Table 5 Results of hepatocellular carcinoma (HCC) recurrence prediction by integrating three types of support vector machine (SVM).

The prediction algorithm is created on training data set, one-third of ROIs removed as a validation set, SVM models created on the remaining data set. This process was repeated three times (Supplementary Table 2).

Prediction was performed using average value of probability of ROIs belonging to each case. The number of prediction of ROIs is shown in Supplementary Table 3.

Discussion

The recurrence rate of surgically resected HCC is high, and until now, no predictive method had been described. The results of the present study demonstrated the efficient prediction of recurrence after resection applying ML-based approach on pathological findings.

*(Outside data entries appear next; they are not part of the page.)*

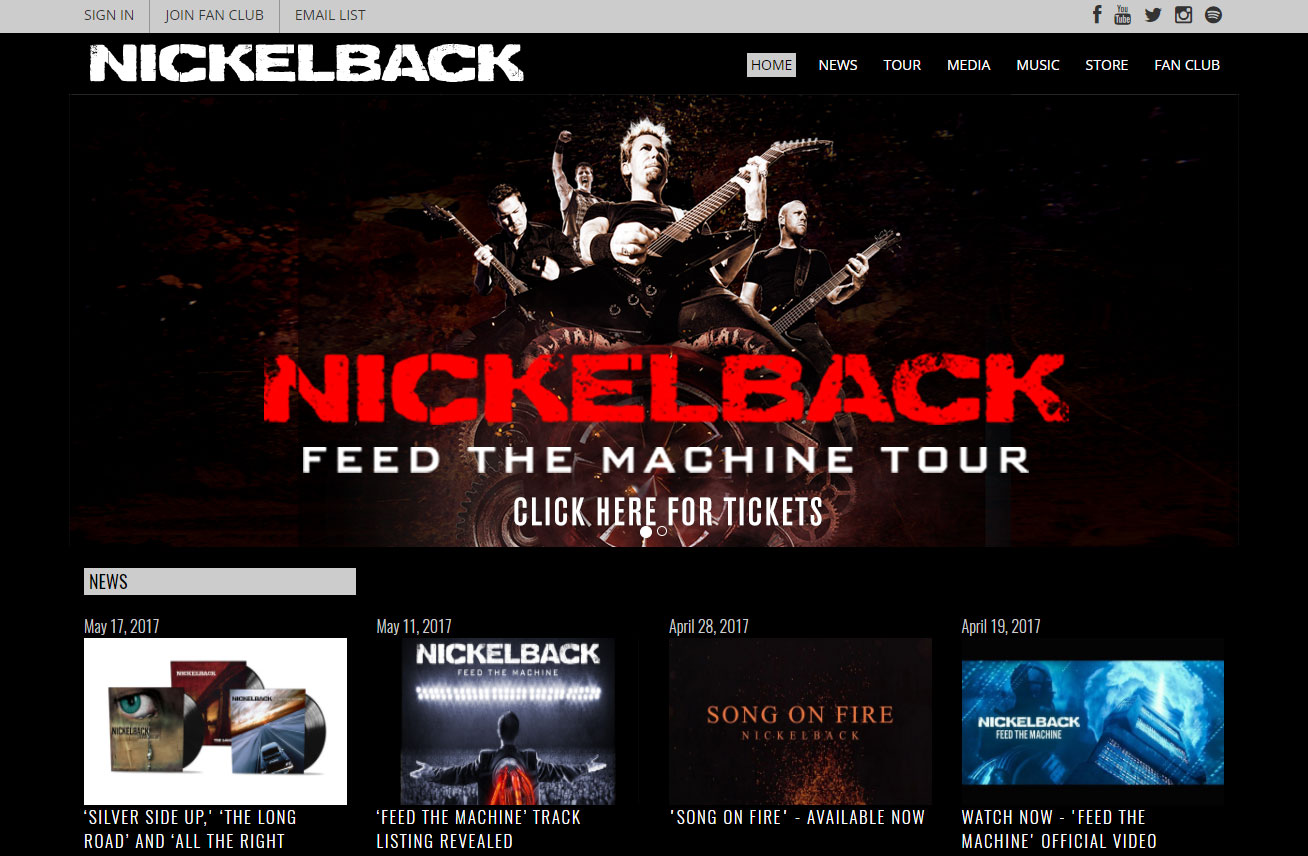Screen dimensions: 1308x856
Task: Open the YouTube icon link
Action: click(x=1123, y=15)
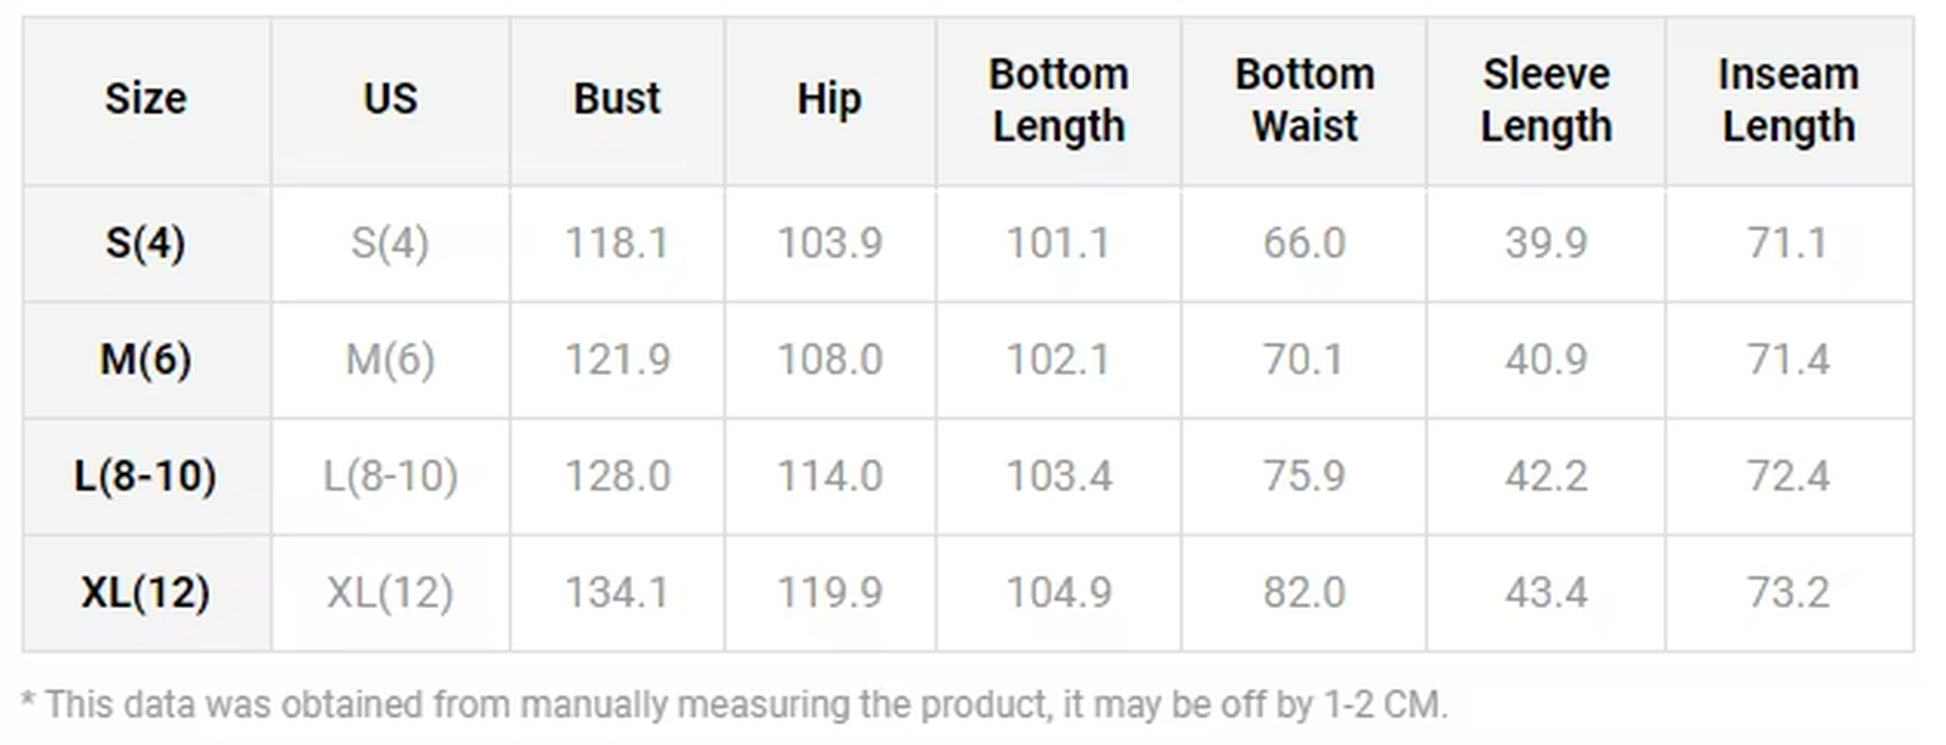Select the 103.4 bottom length cell
The height and width of the screenshot is (745, 1946).
coord(1058,476)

The pathological evaluation for early recurrence of HCC has not been reported. HCC patients are at high risk for MC tumors due to the strong carcinogenic background of the liver. Recurrence patterns after treatment for HCC are diverse, including MC and intrahepatic metastasis. Because the mode of development and clinical course differ, it is important to distinguish between the two; however, it is difficult to do so clinically or pathologically [20].

We performed classification using the tumor marker and histopathological information between the three groups, the accuracy of prediction using the tumor markers AFP and DCP was 44.8%, and that using the tumor and histopathological information was 53.8%, respectively (Supplementary Table 4). In addition, the significant difference between groups of each item used for these predictions was not demonstrated (Supplementary Table 5). Moreover, while the recurrence risk factors for liver cancer include the number of tumors, size, vascular invasion, distant metastasis, etc., the patients’ backgrounds in the present study were normalized by enrolling patients according to the Milan criteria.

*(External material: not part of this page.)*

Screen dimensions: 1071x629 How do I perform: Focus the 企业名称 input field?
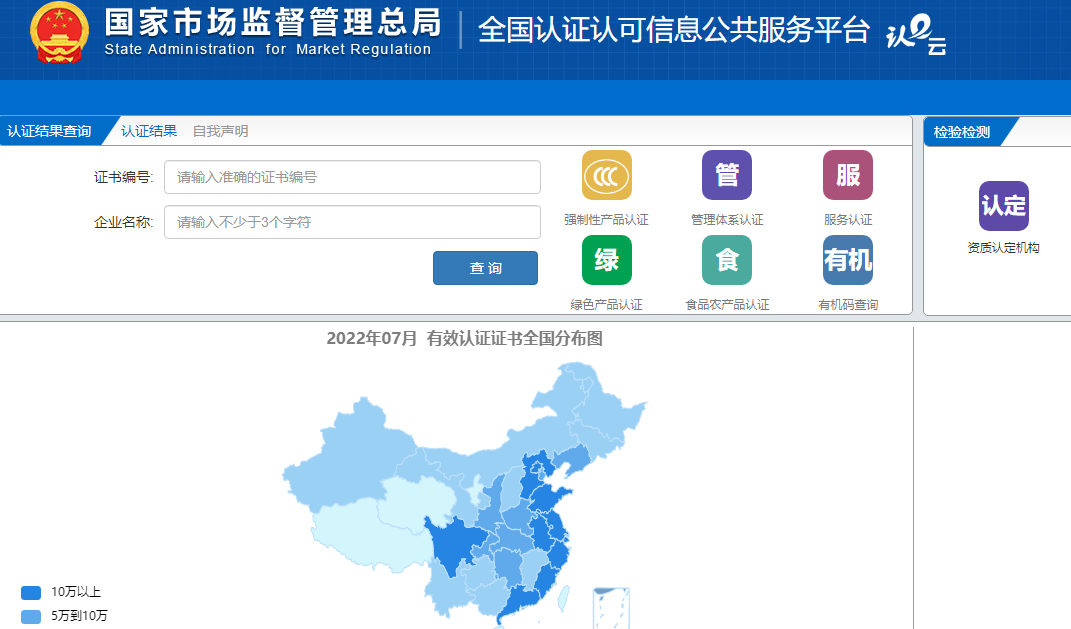pos(352,222)
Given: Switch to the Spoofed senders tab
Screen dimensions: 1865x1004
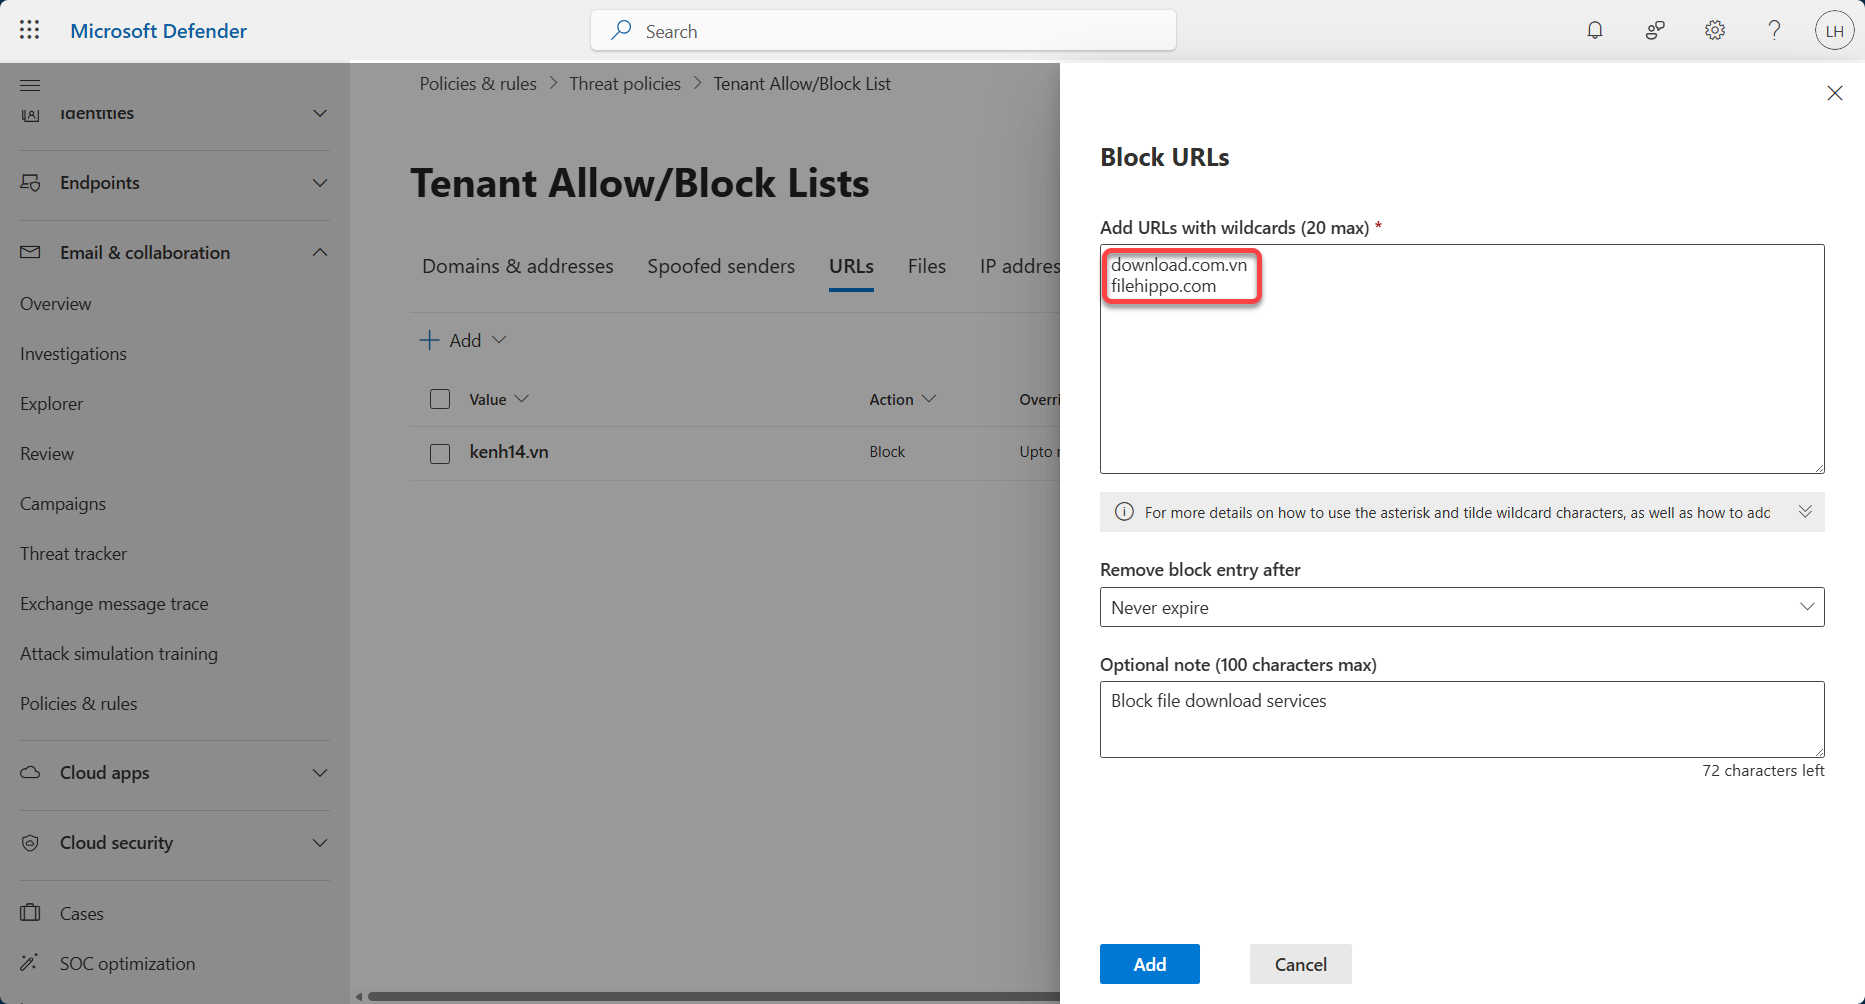Looking at the screenshot, I should coord(720,266).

The prediction of breast and prostate cancer recurrence using pathological findings has been reported. However, image-based prognosis prediction in these conditions is based on glandular structures and tumor invasion patterns in adenocarcinomas, whereas the structure and invasion pattern in HCC differ from those of adenocarcinoma. In addition to the analysis of ROI units of the HCC area, the prediction accuracy could be improved to 89.9% by combining nuclear information in HCC areas and ROIs of non-HCC areas. The results of the analysis showed that all cases predicted to recur within 1 year indeed recur within 1 year; similarly, all cases predicted to have no recurrence did not recur. Among the cases with an incorrect prediction, 1/28 in Group II and 8/38 in Group III did not have a recurrence although they were predicted to have a recurrence in 1–2 years. Clinically, it is useful to predict both: no recurrence with no false-negative results and early recurrence. Although, there is a limitation in our current prediction model due to the low number of cases used for analyses, and there is a possibility of overfitting, especially in non-HCC in ROI-based SVM prediction results. However, the results were considered clinically useful due to the synthesis of three SVM models. We are currently conducting a study with an increased number of cases.

In conclusion, there has been no useful method to predict recurrence after HCC resection until now. We developed a recurrence prediction method based on ML by comprehensively using information on cancer tissue, peripheral non-cancerous tissue, and nuclei. While all cases are considered high risk after HCC resection, our method showed promise as a novel follow-up method to review the frequency of tests and determine the need for additional treatment.